GEWDiff: Geometric Enhanced Wavelet-based Diffusion Model for Hyperspectral Image Super-resolution¶

Conference: AAAI 2026 arXiv: 2511.07103 Code: https://github.com/zhu-xlab/GEWDiff Area: Image Generation Keywords: Hyperspectral Image Super-resolution, Diffusion Model, Wavelet Transform, Geometric Enhancement, Remote Sensing

TL;DR¶

This paper proposes GEWDiff, a geometric enhanced wavelet-based diffusion model that efficiently compresses hyperspectral data into a latent space via a wavelet encoder-decoder, introduces edge-aware noise scheduling and mask-conditional control to preserve geometric integrity, and designs a multi-level loss function to facilitate stable convergence, achieving state-of-the-art performance on 4× hyperspectral image super-resolution.

Background & Motivation¶

Hyperspectral images (HSI) capture continuous spectral characteristics of ground objects, but high-resolution hyperspectral data are scarce due to sensor cost and coverage constraints. Existing HSI super-resolution methods face three major challenges:

High-dimensional HSI problem: HSI typically contains hundreds of bands (e.g., 242 bands), and directly feeding them into conventional diffusion models leads to memory overflow.

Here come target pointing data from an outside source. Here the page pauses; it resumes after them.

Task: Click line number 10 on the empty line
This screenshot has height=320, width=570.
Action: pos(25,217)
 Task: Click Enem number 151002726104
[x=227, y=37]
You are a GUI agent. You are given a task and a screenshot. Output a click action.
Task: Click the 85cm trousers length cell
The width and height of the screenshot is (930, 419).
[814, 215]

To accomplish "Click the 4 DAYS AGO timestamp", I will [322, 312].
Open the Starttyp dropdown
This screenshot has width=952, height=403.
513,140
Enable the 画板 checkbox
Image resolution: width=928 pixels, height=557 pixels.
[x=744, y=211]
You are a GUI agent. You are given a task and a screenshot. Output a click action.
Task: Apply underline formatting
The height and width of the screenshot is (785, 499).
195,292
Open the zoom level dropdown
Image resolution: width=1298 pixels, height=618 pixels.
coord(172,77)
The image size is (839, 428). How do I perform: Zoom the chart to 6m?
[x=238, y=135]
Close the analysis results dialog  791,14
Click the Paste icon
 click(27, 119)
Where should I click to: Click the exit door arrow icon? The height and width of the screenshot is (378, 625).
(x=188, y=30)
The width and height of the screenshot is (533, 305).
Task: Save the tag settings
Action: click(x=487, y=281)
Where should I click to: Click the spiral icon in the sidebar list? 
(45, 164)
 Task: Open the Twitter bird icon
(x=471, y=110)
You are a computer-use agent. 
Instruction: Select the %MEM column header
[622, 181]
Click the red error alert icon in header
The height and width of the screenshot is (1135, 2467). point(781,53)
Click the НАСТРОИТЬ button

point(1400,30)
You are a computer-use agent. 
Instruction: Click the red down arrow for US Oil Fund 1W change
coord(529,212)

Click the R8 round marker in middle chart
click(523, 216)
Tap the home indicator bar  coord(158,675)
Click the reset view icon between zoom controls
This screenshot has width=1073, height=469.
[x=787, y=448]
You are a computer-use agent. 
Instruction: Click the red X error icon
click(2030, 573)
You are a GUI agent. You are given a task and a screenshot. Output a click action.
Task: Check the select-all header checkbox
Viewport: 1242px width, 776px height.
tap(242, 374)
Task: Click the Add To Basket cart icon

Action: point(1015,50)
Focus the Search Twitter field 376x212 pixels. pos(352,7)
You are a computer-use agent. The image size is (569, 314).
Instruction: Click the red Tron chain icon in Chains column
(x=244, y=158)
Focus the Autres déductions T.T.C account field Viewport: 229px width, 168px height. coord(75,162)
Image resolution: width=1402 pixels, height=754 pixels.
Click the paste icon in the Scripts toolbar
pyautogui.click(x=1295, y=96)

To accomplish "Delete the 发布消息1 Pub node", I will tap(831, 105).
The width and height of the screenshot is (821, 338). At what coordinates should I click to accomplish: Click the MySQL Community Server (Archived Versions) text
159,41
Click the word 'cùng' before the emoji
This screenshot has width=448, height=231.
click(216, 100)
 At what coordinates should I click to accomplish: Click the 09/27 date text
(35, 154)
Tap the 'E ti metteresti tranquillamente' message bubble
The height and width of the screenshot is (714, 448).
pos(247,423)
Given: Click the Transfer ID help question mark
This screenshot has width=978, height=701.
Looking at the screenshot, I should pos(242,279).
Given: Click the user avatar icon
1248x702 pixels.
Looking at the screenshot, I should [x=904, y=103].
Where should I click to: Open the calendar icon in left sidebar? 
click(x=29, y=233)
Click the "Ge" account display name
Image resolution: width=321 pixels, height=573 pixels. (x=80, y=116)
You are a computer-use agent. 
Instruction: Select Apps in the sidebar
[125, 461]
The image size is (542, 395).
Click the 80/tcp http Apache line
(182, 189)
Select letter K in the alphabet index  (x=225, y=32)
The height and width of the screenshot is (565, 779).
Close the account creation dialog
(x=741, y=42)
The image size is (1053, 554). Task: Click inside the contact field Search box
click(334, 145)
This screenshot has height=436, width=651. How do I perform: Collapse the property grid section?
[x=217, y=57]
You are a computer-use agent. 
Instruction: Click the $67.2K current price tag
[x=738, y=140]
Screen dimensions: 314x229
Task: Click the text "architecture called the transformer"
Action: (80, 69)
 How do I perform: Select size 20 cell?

Geometric structure fidelity problem: General generative models lack understanding of the topology and geometric structures of ground objects in remote sensing imagery, making them prone to geometric distortion (especially for buildings) during super-resolution.

Convergence and quality problem: Most diffusion models optimize the loss at the noise level, resulting in unintuitive convergence behavior and suboptimal generation quality for complex data.

Limitations of Prior Work: CNN/GAN-based methods struggle to generate rich textures and complex spatial structures; existing HSI diffusion methods (SpectralDiff, HSR-Diff) either rely on two-stage training or fail to simultaneously guarantee spectral fidelity and visual quality.

Method¶

Overall Architecture¶

GEWDiff consists of three core components:

Wavelet-based encoder-decoder: Compresses high-dimensional hyperspectral data into a low-dimensional latent space with near-lossless quality.
Geometry-enhanced diffusion process: Incorporates an edge-aware noise scheduler and mask-controllable training.
Multi-level loss function: Comprising pixel loss, perceptual loss, and gradient loss.

Key Designs¶

1. Wavelet Encoder-Decoder (RWA + PCA)¶

Core Idea: Regression Wavelet Analysis (RWA) combined with PCA is used to efficiently compress hyperspectral data to a dimensionality amenable to diffusion models.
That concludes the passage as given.